Схватив сложенное полотенце, предусмотрительно ожидавшее его на сундуке, он начал им быстро обтираться, но потом решительно бросил на сундук и исчез куда-то в направлении внезапно созревшего плана.
Вернулся уже в плотных сухих кальсонах кипенно-белого цвета и в буром стеганом халате а-ля Али-Бей.
И затрещал, и завертелся, входя в очередную роль.
– О господи, простите, вам же нужно взять ванну, впрочем, какая ванна, есть же бочка, а в бочке есть полезная вода, но нужна к ней горячая… без этого никак. Погодите… нет, сперва вас следует, милостивый государь, перевязать, и немедленно… проходите туда… в комнату… – откинул тяжелую бархатную занавесь перед двухстворчатой белой дверью. – За ширму. И ждите меня на кушетке.
– Ефимыч, гостевай с шиком, я голоса про тебя не подам, не боись, – заверил Тихон. – В разведку слётаю и вернусь, доложу, как те быть.
– Крепко-крепко держит скрепка, – отозвался комиссар.
– Это вы о чем, простите? – поинтересовался Белоцерковский, входя в темную комнатку за Ефимычем с керосиновой лампой в руке.

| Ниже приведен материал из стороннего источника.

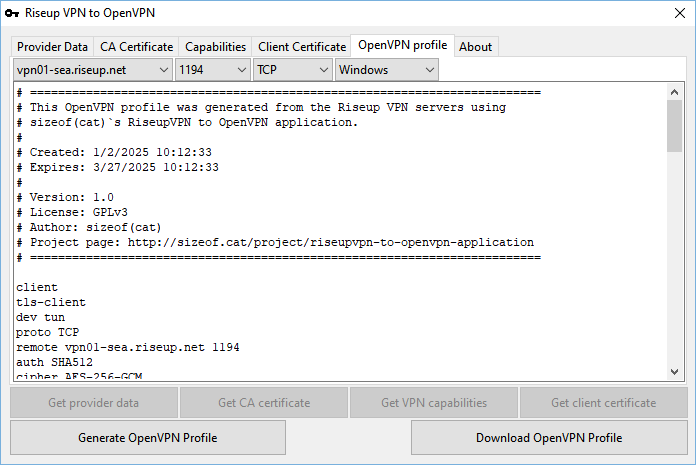The image size is (696, 465).
Task: Open the About tab
Action: (x=475, y=47)
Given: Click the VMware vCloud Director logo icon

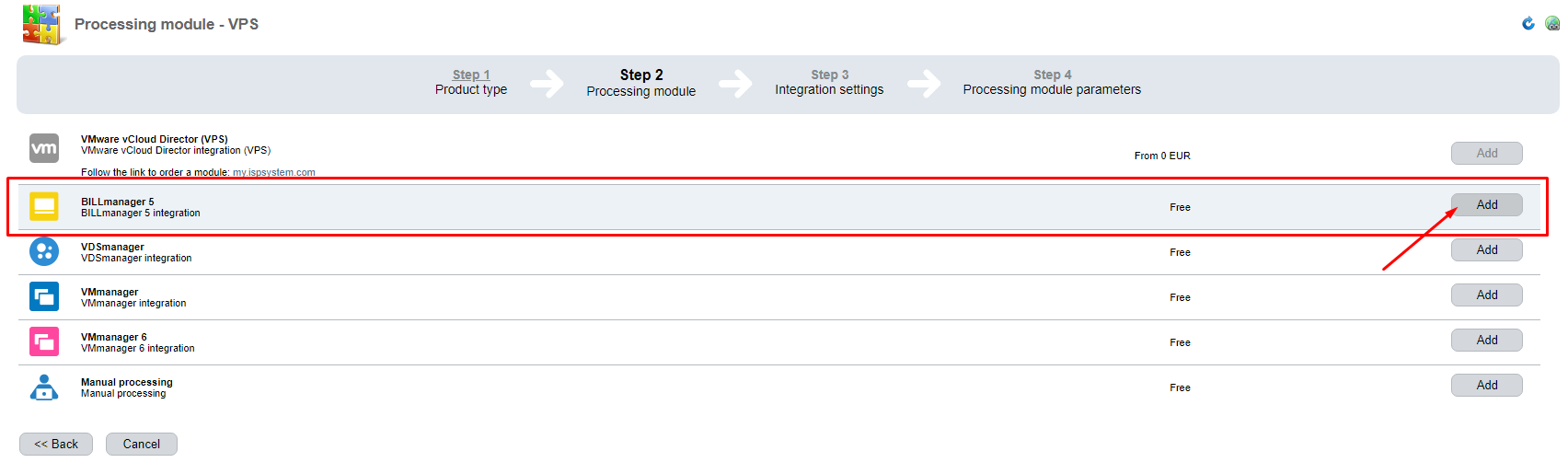Looking at the screenshot, I should tap(44, 148).
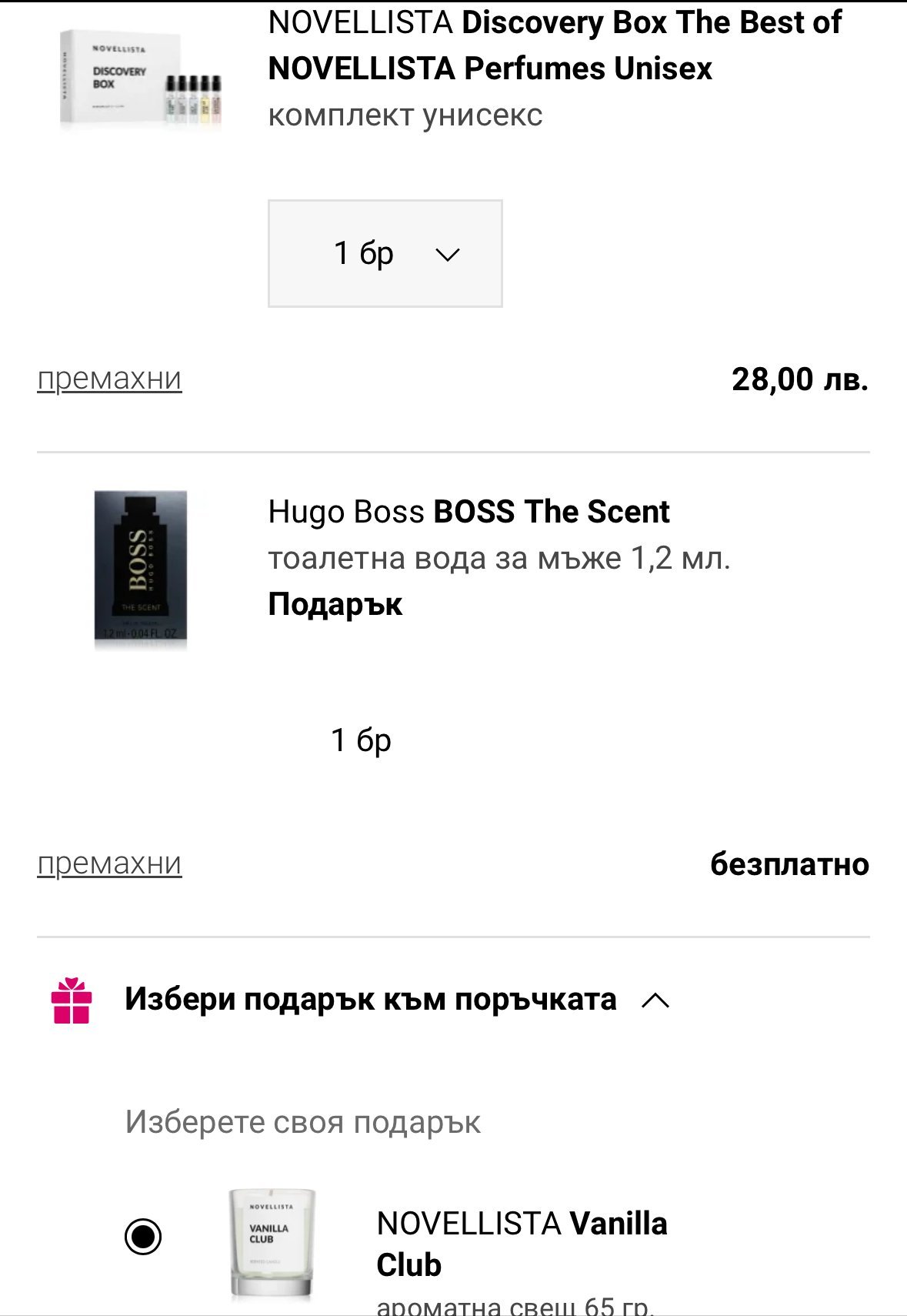
Task: Collapse the gift selection section using the chevron
Action: pyautogui.click(x=655, y=1000)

– Это я о своем ординарце.
– Понятно-понятно… Ну что? Здравствуйте, товарищи легко и тяжело раненные!.. А это вот моя резиденция, – с гордостью доложил Родион Аркадьевич и, как египетский жрец, обвел керосиновой лампой просторы своего святилища, после чего залучил еще одну, теперь уже настольную, лампу, на стекле которой застыла ненастоящая бабочка.
В «храме-резиденции» Белоцерковского, разделенной по диагонали длинным крестьянским половиком, крепко пахло сухими травами и йодом, из-за чего казалось, что где-то рядом бьется море. В стеклянном шкафу лежали всевозможные медицинские инструменты и дисциплинированные стальные ящички с ручками.

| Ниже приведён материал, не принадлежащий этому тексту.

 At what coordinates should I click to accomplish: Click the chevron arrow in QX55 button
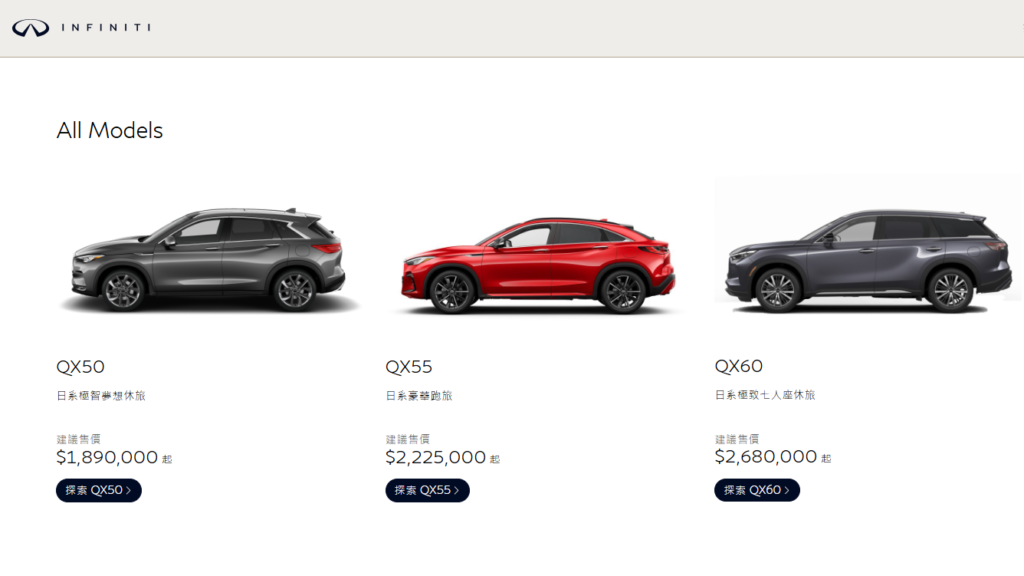[456, 490]
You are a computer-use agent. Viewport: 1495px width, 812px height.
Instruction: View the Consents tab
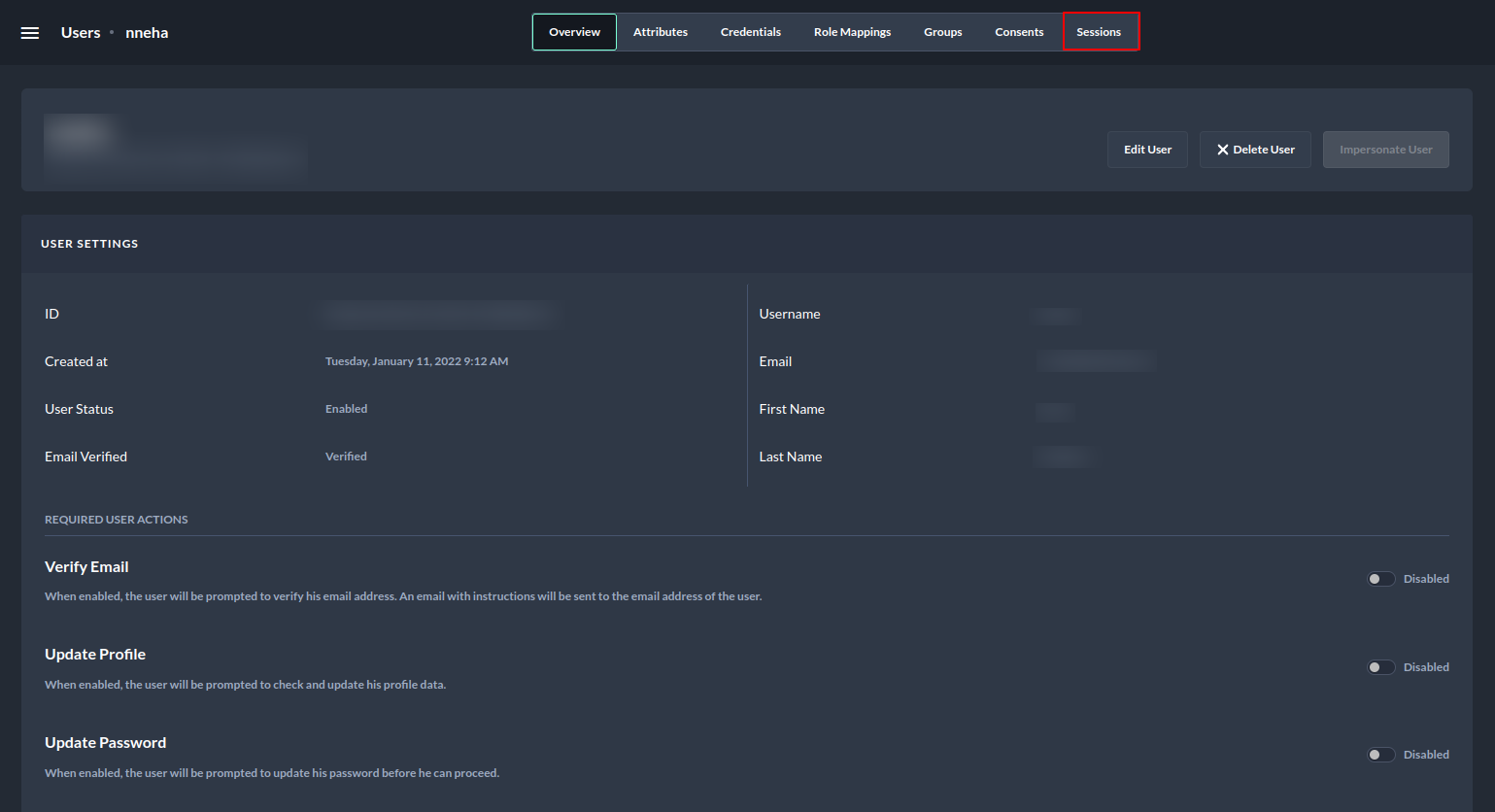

Ефимыч обошел белый табурет, на котором стоял белый же рукомойник. Садиться на девственно белую кушетку поостерегся. Только что-то проворчал сквозь зубы по поводу этой медицинской белизны, сопровождающей все войны, как обозы с блудницами.
– Раздевайтесь-раздевайтесь, мне нужен ваш героический греческий торс, – засуетился хозяин.
Ефимыч одной рукой расстегнул ремень.
Тяжелый «маузер» потянулся к половику.
– Погодите, помогу… Подтяжки свои замечательно модные тоже снимайте, – доставая ножницы из стоявшего на комоде несессера, Белоцерковский оглянулся, поднял палец вверх, после чего направился к медицинскому шкафу и прихватил оттуда еще какую-то склянку с коричневой мазью и какие-то палочки-весла к ней.
– Вы знаете, какова частота инфекционных осложнений на войне? – спросил он у Ефимыча и сам же ответил: – Не хотите сорок пять процентов?
– Не хочу.
– Ха, а вы думаете, я хочу? – Он одним движением срезал старую повязку. С озабоченным видом посмотрел по сторонам, решая, куда бы ему кинуть ее, и, не найдя подходящего места, опустил прямо к своим домашним туфлям.
Осмотрел рану. Вход и выход пули.
– Семь шестьдесят два.
– Да, из револьвера стреляли. – Ефимыч улыбнулся, прищурился.
– Повезло!.. Добрая пуля оказалась, угодила в хорошее место. Если вы не возражаете, я… А перевязывал-то кто?
– Тихон. Умеет не хуже сестер. – Комиссар отвернулся, чтобы не видеть собственной руки.